About a week ago, Antonio Brown had a rather infamous meltdown. As fans of football already know, the meltdown ended with the former Tampa Bay Buccaneer stripping down to his pants and stomping off the field.

Now, this infamous meltdown is being made into a non-fungible token (NFT).

TMZ is reporting that the so-called “Antonio Brown meltdown” is going up for auction on Jan. 13, on the ViralHeir website, and could go for a reported $1.5 million. Plus, the site is already boasting the NFT as something that “will change” the face of “sports memorabilia.”

“On January 2, during an NFL game between the Tampa Bay Buccaneers and New York Jets, wide receiver Antonio Brown removed his jersey, tossed his uniform into the crowd, and abruptly left the field,” reports the site. “The moment, captured by a Jets fan, has now been shared millions of times in one of the most viral moments in recent sports history. You can now own that viral moment in an NFT auction that will forever change the landscape of sports memorabilia.”

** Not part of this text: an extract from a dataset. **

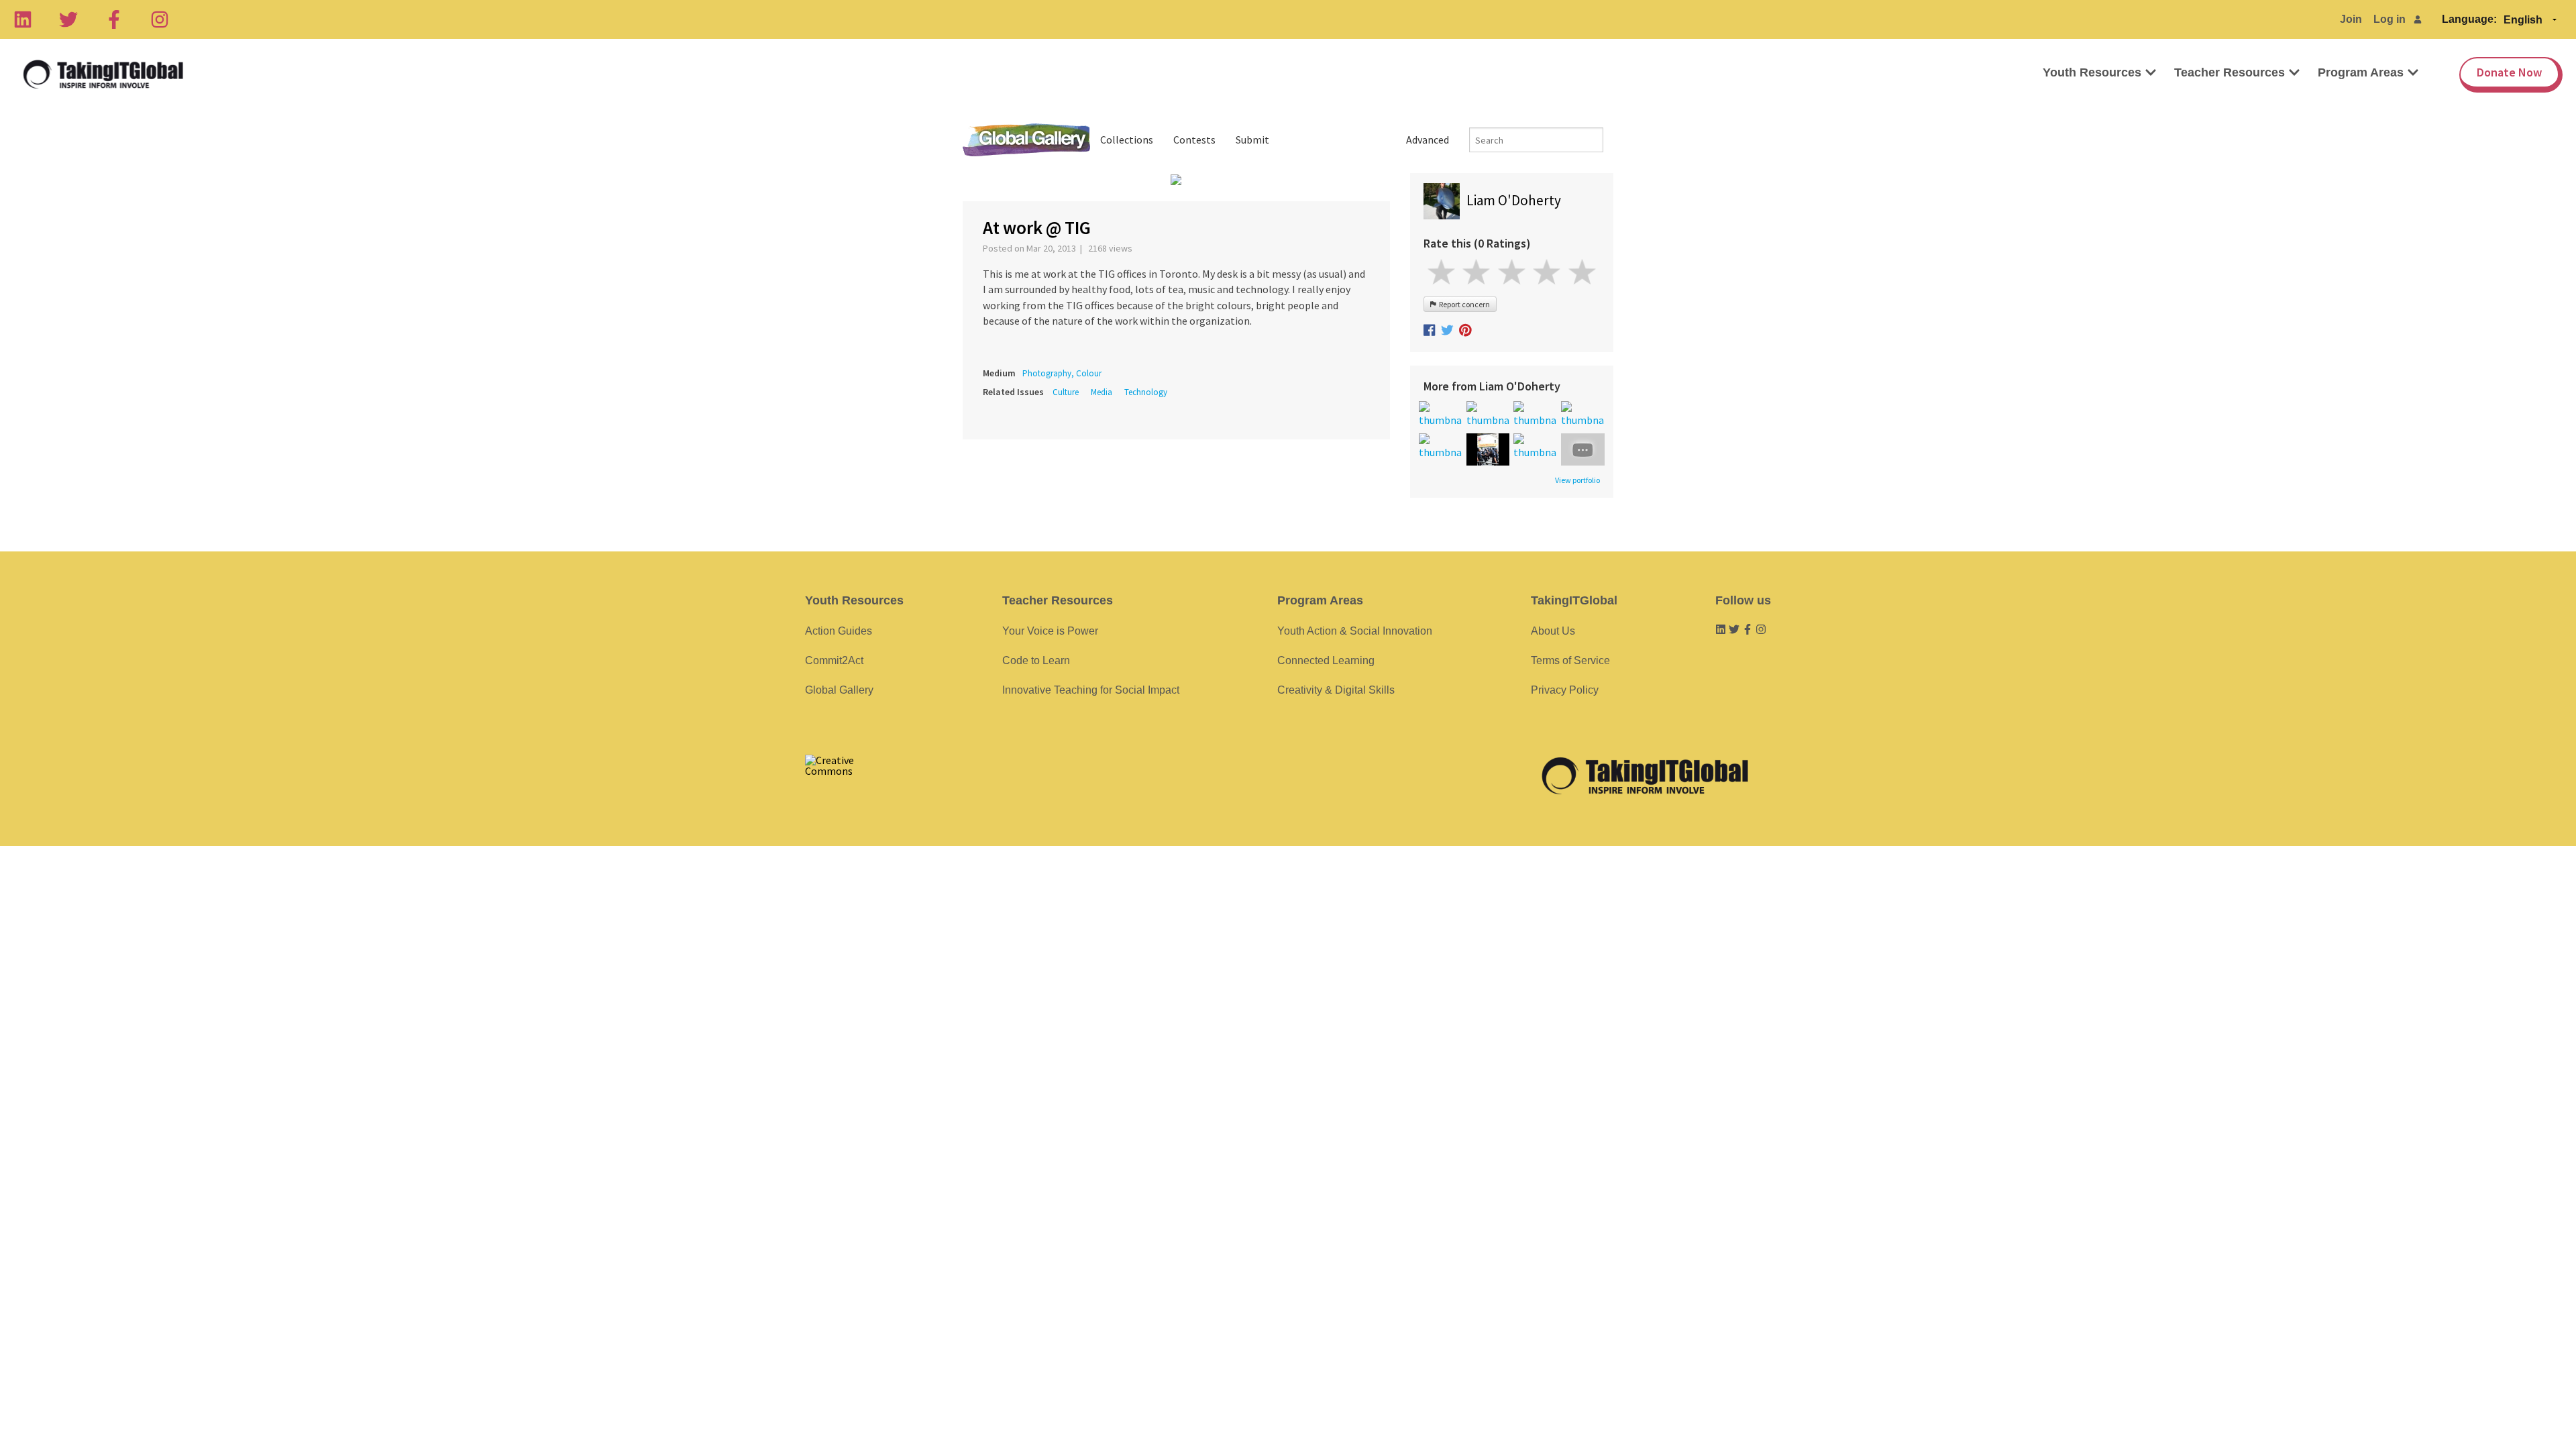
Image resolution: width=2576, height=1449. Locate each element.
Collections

But now, some questions are being raised about the ethical concerns surrounding the NFT sale. The old adage of “just because you can, doesn’t mean you should” seems to be ringing true here.

Antonio Brown Meltdown NFT: Good Business, Or Bad Exploitation?

While, certainly, this is how capitalism works, there’s something to be said for drawing a line at exploiting the vulnerable — even if the vulnerable in question is Antonio Brown. According to the NFL Network (via 98.5 FM The Sports Hub), the sports star reported that he wasn’t feeling like himself on the day the meltdown happened.

“They believed that he was healthy. Antonio Brown did not believe that he was healthy,” Ian Rapoport of the NFL Network said. “He had been battling an ankle injury for the last several weeks. He did not practice Thursday, he did not practice Friday. I know personally, he had some doubts whether he would be able to be out there and play. What he told the staff, from what I understand, is that he was not going into the game because, in his mind, he did not believe he was healthy.”

At what point do we, as a society, decide that we shouldn’t exploit the mentally unwell, especially for profit?